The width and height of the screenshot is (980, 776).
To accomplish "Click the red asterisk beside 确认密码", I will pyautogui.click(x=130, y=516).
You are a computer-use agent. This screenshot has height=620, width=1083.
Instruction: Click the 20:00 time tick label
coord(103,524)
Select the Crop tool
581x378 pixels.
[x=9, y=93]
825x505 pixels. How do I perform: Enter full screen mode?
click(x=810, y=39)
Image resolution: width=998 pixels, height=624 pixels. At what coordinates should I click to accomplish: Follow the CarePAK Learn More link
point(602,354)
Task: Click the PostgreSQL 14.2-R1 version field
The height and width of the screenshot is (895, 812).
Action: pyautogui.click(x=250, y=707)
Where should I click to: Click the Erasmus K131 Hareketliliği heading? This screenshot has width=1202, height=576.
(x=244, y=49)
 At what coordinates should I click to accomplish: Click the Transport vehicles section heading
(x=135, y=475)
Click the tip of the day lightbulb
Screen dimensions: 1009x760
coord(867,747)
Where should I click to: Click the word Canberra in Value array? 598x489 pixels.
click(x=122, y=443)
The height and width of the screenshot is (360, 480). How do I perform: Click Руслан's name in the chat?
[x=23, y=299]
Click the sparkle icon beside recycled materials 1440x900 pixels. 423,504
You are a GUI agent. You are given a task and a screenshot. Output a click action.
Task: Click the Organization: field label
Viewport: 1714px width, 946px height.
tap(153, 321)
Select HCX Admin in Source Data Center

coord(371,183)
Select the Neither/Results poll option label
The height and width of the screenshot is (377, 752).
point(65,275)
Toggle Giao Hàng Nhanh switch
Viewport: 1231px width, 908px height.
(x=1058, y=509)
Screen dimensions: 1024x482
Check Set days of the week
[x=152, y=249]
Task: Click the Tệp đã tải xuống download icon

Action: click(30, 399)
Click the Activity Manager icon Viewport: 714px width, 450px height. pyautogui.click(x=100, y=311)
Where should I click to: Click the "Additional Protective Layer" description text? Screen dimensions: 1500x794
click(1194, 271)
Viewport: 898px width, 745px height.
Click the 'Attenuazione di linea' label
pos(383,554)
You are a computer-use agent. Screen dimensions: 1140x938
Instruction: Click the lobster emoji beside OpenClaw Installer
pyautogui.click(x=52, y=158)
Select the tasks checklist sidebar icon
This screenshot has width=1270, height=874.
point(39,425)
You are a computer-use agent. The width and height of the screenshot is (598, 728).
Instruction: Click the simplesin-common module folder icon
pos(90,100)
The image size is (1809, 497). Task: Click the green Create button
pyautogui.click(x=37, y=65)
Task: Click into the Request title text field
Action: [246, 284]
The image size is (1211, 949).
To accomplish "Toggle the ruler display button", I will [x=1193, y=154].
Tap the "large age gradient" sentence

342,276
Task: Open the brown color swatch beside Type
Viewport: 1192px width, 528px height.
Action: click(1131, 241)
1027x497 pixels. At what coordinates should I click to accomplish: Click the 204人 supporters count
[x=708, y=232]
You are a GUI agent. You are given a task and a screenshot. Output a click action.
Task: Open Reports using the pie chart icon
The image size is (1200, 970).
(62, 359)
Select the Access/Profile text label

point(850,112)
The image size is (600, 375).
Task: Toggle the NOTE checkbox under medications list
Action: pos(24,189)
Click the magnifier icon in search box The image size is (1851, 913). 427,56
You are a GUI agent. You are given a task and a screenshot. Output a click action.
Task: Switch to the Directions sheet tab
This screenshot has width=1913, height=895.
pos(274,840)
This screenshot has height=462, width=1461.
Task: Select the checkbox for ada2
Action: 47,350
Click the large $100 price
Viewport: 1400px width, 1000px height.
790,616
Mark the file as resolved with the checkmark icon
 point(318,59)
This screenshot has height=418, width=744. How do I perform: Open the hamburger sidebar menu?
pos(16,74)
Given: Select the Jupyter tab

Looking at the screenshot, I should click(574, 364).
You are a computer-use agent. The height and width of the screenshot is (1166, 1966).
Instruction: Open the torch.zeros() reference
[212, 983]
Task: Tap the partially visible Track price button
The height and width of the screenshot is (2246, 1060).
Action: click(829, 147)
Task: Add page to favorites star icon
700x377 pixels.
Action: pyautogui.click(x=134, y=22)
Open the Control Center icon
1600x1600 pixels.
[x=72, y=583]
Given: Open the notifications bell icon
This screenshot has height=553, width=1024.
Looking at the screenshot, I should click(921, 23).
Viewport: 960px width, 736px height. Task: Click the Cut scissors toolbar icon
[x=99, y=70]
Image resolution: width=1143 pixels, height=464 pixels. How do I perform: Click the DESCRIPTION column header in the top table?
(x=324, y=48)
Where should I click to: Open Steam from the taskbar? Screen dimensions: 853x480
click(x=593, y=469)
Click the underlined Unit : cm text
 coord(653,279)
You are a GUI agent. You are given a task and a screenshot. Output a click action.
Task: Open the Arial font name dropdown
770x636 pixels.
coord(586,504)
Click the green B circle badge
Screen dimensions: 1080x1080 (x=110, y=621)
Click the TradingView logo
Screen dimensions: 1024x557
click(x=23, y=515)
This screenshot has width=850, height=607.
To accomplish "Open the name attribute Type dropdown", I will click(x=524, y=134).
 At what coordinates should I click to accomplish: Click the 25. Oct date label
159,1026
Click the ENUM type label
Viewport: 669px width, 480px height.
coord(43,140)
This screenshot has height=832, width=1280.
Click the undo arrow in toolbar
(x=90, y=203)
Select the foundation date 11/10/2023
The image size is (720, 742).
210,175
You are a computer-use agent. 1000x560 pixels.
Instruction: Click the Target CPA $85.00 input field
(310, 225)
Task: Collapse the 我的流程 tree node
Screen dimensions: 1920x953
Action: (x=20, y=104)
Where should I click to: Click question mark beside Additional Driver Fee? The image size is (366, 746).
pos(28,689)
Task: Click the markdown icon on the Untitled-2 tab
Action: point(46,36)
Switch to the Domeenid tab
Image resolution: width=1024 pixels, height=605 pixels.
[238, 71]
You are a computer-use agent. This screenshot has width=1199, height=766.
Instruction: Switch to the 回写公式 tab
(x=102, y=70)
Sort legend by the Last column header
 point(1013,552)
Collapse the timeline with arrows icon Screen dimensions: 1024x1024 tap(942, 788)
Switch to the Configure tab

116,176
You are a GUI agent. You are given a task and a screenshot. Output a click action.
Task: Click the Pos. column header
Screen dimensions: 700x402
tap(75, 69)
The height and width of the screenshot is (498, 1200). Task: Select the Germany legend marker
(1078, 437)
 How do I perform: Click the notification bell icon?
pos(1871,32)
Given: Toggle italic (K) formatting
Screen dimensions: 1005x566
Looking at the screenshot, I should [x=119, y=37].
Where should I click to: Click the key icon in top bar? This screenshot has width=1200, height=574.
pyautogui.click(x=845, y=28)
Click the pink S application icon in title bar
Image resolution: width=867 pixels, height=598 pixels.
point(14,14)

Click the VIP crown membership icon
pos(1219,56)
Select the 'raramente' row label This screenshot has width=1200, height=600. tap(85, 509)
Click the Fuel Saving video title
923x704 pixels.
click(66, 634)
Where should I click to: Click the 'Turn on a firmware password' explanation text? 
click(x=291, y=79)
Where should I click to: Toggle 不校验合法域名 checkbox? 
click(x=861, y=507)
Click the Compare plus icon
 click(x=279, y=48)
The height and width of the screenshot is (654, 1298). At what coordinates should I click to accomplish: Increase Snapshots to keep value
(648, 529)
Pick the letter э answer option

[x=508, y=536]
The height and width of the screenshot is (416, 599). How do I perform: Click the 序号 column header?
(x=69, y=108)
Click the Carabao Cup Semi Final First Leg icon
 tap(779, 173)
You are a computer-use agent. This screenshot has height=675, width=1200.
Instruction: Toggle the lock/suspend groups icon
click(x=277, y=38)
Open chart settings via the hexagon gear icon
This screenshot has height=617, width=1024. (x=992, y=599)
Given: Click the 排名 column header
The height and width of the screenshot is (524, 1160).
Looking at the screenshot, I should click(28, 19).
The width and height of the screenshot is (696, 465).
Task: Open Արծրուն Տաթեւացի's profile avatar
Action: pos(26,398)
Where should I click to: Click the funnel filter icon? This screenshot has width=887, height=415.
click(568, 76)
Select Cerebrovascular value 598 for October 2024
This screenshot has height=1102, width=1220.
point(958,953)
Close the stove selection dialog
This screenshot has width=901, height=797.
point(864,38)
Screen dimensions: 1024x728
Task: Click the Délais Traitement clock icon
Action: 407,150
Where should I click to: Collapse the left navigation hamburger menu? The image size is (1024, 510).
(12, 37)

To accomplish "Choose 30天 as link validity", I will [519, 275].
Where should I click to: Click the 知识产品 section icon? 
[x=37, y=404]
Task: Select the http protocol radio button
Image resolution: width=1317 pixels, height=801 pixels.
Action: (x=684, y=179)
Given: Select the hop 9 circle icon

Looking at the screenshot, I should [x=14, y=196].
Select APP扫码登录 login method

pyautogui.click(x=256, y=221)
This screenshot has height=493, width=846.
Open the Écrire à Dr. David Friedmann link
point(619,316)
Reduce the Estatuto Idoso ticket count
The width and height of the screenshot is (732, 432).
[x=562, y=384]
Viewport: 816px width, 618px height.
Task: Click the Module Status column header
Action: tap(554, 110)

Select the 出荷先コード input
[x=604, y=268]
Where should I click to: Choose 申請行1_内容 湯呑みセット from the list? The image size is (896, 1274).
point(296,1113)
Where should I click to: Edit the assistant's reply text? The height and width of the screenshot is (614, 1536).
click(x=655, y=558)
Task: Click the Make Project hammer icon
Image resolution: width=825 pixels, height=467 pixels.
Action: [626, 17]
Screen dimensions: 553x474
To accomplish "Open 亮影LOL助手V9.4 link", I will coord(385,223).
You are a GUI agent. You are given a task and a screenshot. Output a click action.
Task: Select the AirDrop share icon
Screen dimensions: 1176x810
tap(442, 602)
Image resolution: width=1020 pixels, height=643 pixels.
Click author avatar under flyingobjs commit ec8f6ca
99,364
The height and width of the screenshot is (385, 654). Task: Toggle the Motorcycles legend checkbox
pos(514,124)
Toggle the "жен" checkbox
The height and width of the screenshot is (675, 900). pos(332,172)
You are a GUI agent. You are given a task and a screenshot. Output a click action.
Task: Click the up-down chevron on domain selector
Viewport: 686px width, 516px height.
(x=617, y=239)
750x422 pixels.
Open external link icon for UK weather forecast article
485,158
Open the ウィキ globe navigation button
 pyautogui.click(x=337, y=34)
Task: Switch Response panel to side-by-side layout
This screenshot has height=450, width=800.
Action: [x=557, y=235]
***
# Assignment
Considering only the material above, set down every line from the one with "Task: Click the Pos. column header" to the one with "Given: Toggle italic (K) formatting", inclusive, exactly as written.

# Answer to this task
Task: Click the Pos. column header
Screen dimensions: 700x402
tap(75, 69)
The height and width of the screenshot is (498, 1200). Task: Select the Germany legend marker
(1078, 437)
 How do I perform: Click the notification bell icon?
pos(1871,32)
Given: Toggle italic (K) formatting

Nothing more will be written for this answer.